- PROBLEM REQUIREMENTS:
Arrange every line of the material below as a numbered list, skipping any blank lines. Leave the images out of your answer.

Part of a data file
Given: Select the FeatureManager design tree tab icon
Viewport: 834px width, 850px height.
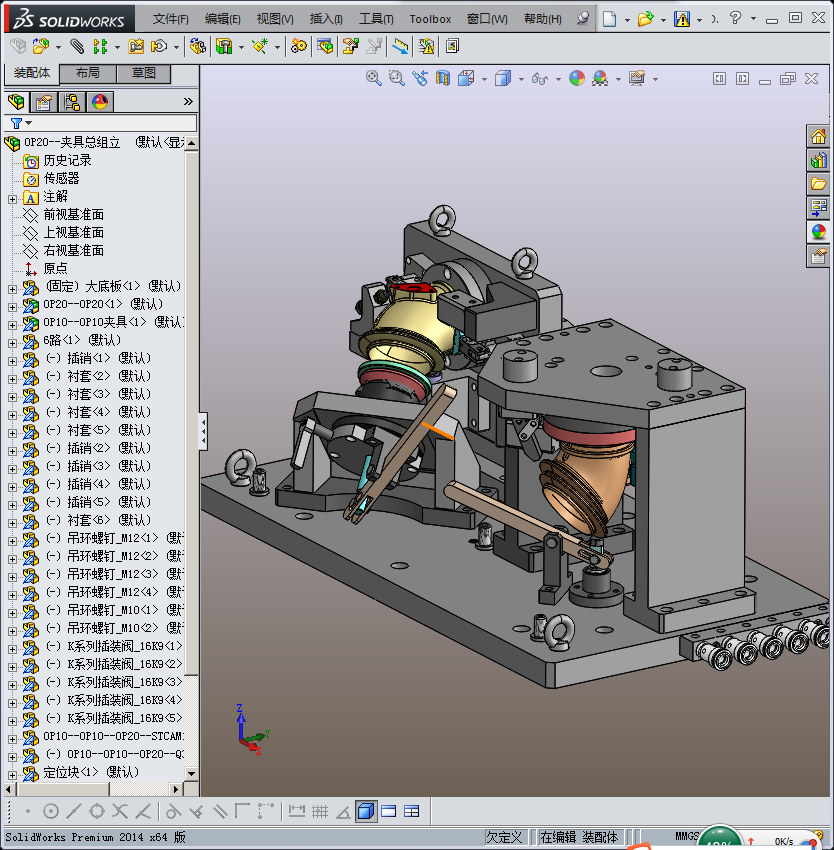Looking at the screenshot, I should click(x=16, y=101).
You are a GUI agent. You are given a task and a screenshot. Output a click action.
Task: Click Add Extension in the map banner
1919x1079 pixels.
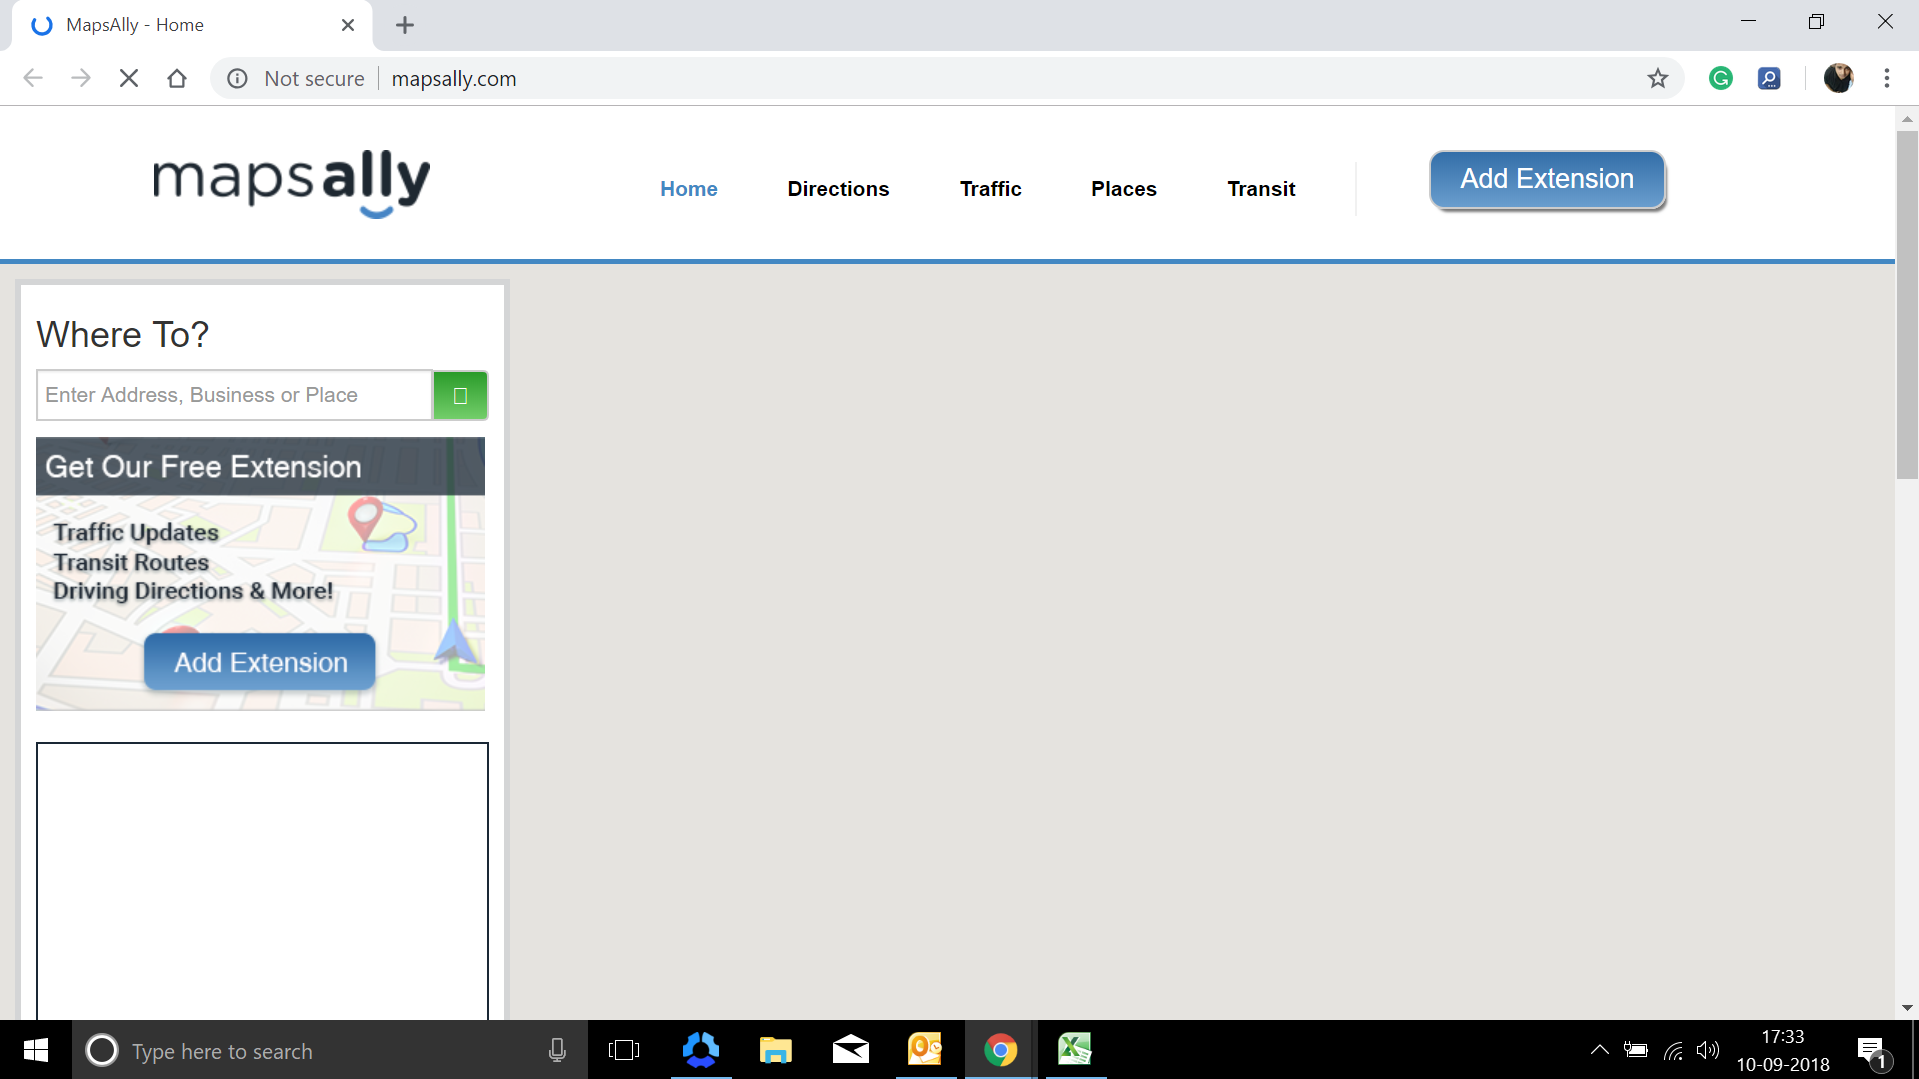[x=260, y=662]
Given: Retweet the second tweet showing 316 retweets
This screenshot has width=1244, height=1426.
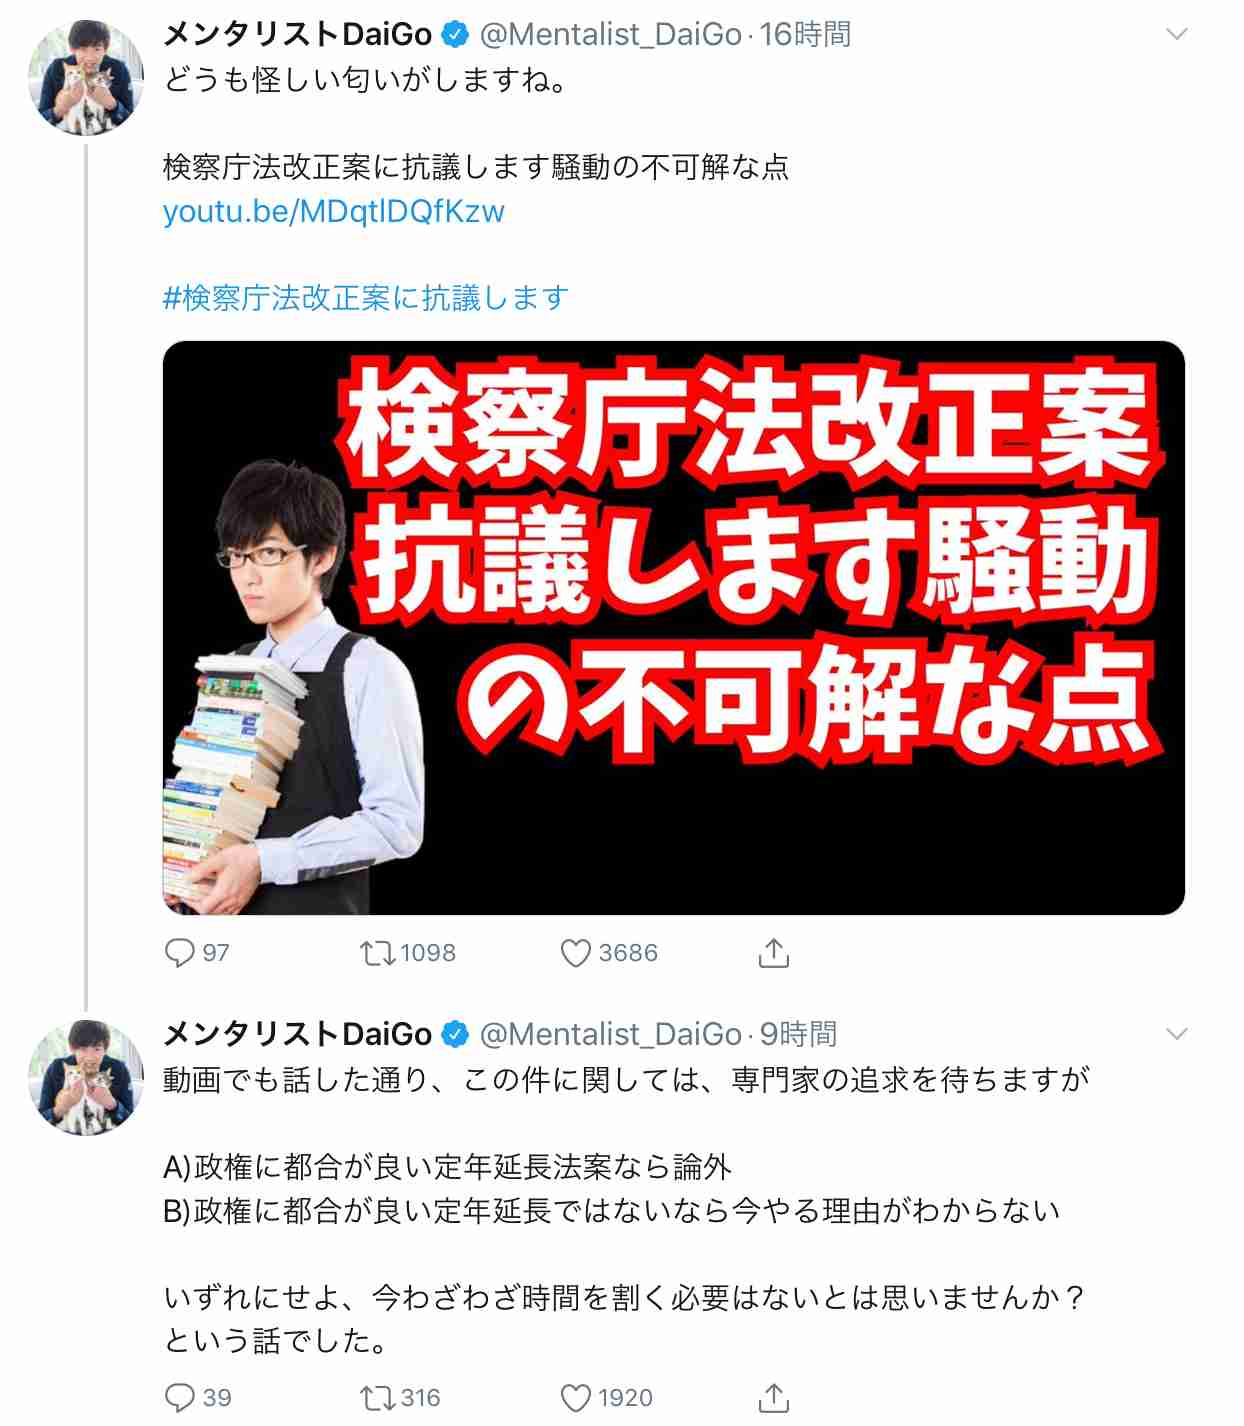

- RESPONSE:
1. Given: Select the FeatureManager design tree tab icon
2. Viewport: 834px width, 850px height.
3. Looking at the screenshot, I should click(x=16, y=101).
4. You are a GUI agent. You are given a task and a screenshot. Output a click action.
5. Task: Click Add Extension in the map banner
6. 1919x1079 pixels.
7. [x=260, y=662]
8. Given: Retweet the second tweet showing 316 retweets
9. This screenshot has width=1244, height=1426.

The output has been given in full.